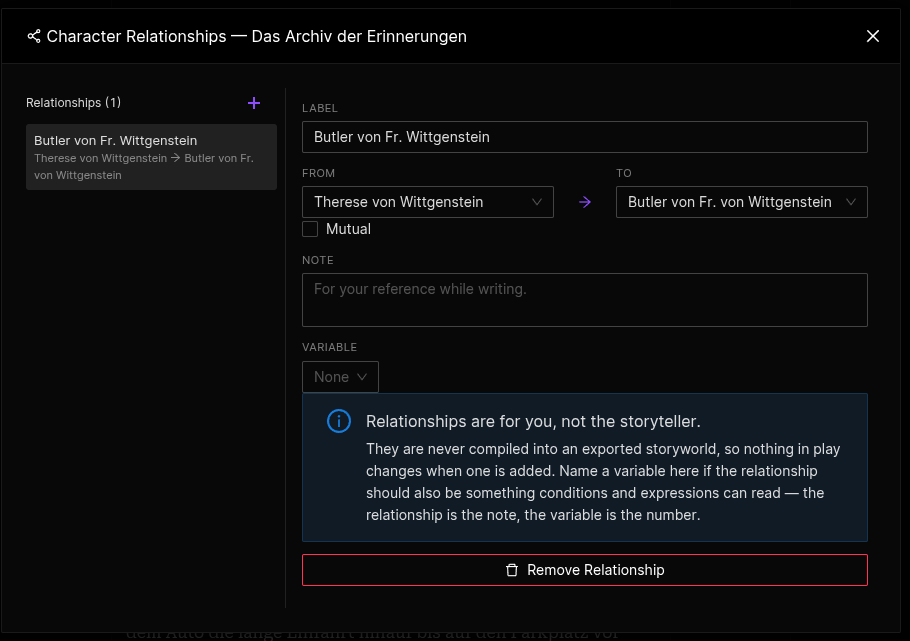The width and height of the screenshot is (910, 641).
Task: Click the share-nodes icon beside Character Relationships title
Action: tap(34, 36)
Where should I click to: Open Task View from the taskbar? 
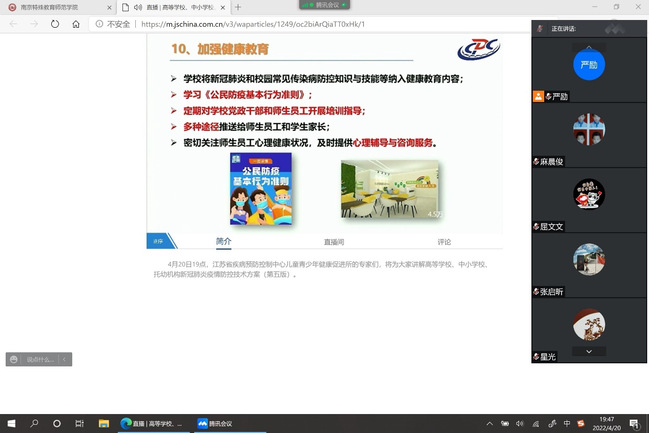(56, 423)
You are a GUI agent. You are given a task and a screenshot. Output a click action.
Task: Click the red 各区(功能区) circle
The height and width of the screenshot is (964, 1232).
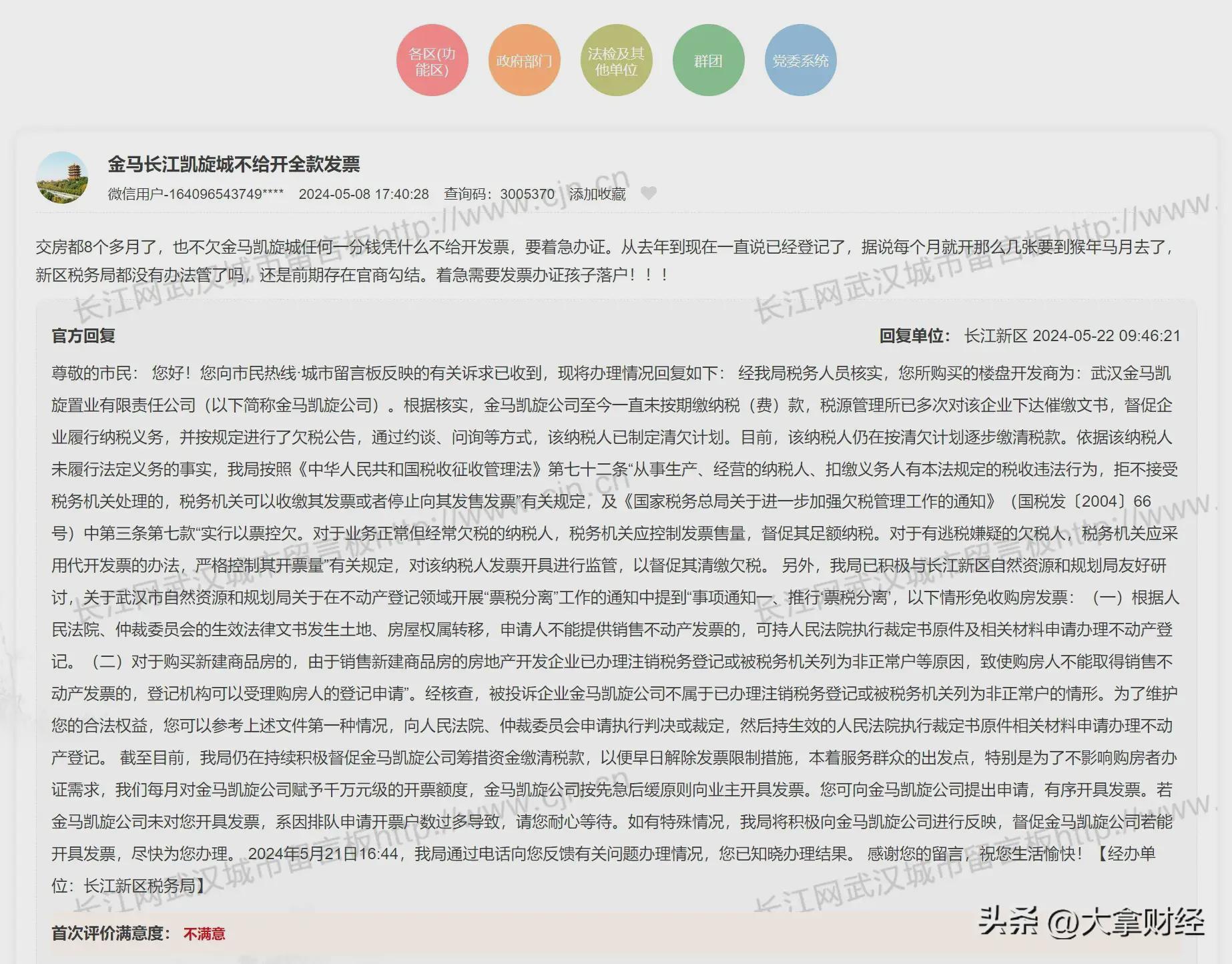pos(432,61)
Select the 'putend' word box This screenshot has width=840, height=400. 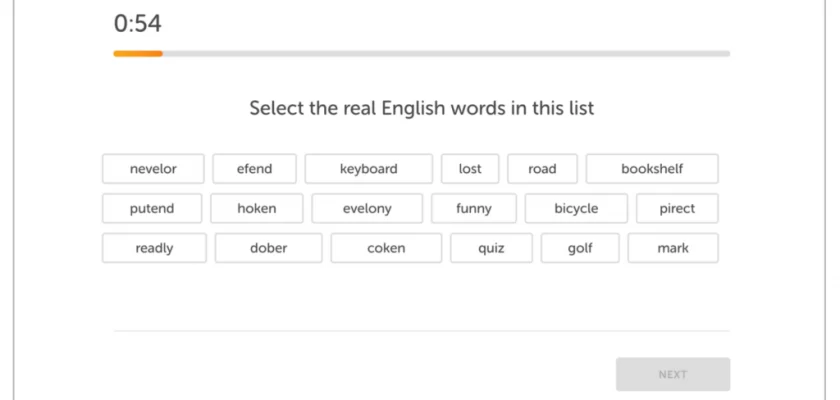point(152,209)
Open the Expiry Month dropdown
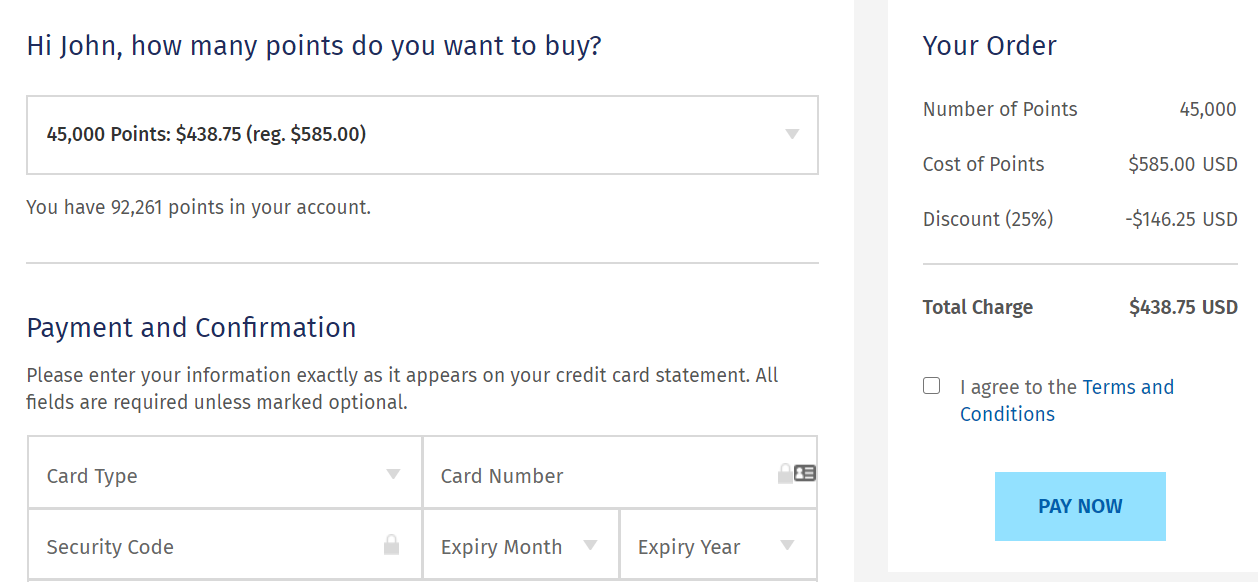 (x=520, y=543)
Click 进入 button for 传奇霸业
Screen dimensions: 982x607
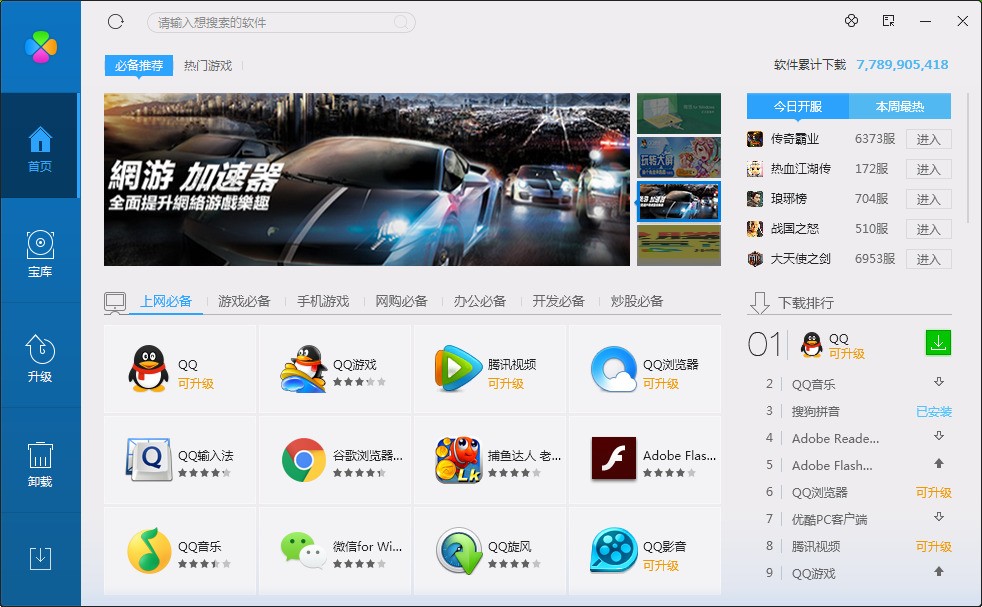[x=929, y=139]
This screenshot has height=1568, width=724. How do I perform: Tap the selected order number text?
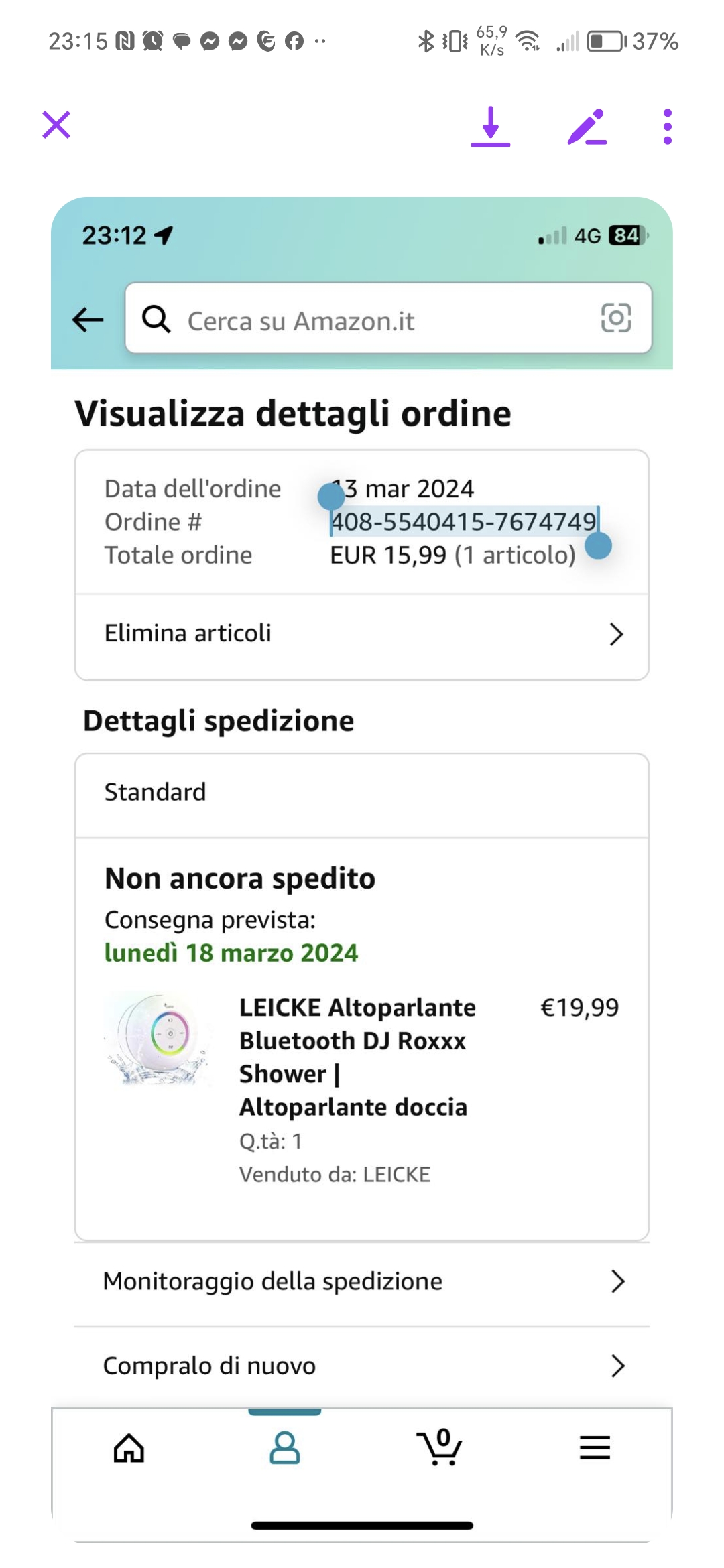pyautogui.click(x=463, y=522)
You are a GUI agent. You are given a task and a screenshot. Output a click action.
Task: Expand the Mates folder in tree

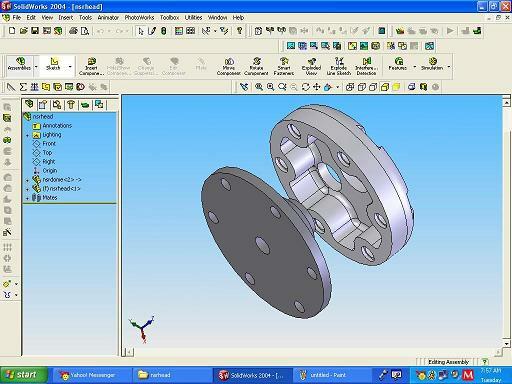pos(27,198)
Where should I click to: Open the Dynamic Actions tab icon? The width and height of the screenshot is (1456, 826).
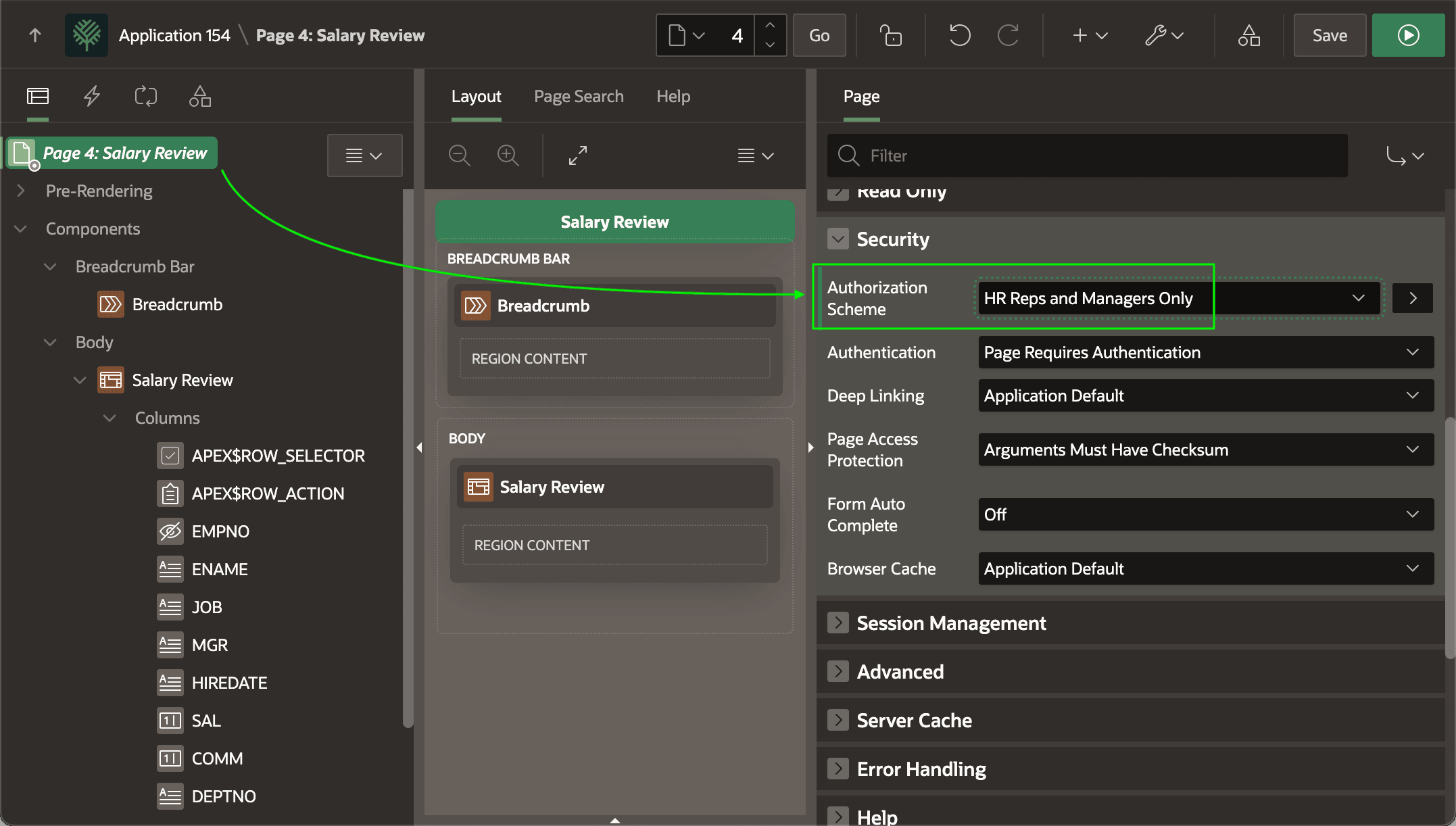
____________________
> [The problem]:
Only exact duplicates of the lines from the one containing "Task: Expand the Mates folder in tree" through the final line of the entries, both included, are needed, with pictures left out.

> [Response below]:
Task: Expand the Mates folder in tree

pos(27,198)
Where should I click to: Open the Dynamic Actions tab icon? The width and height of the screenshot is (1456, 826).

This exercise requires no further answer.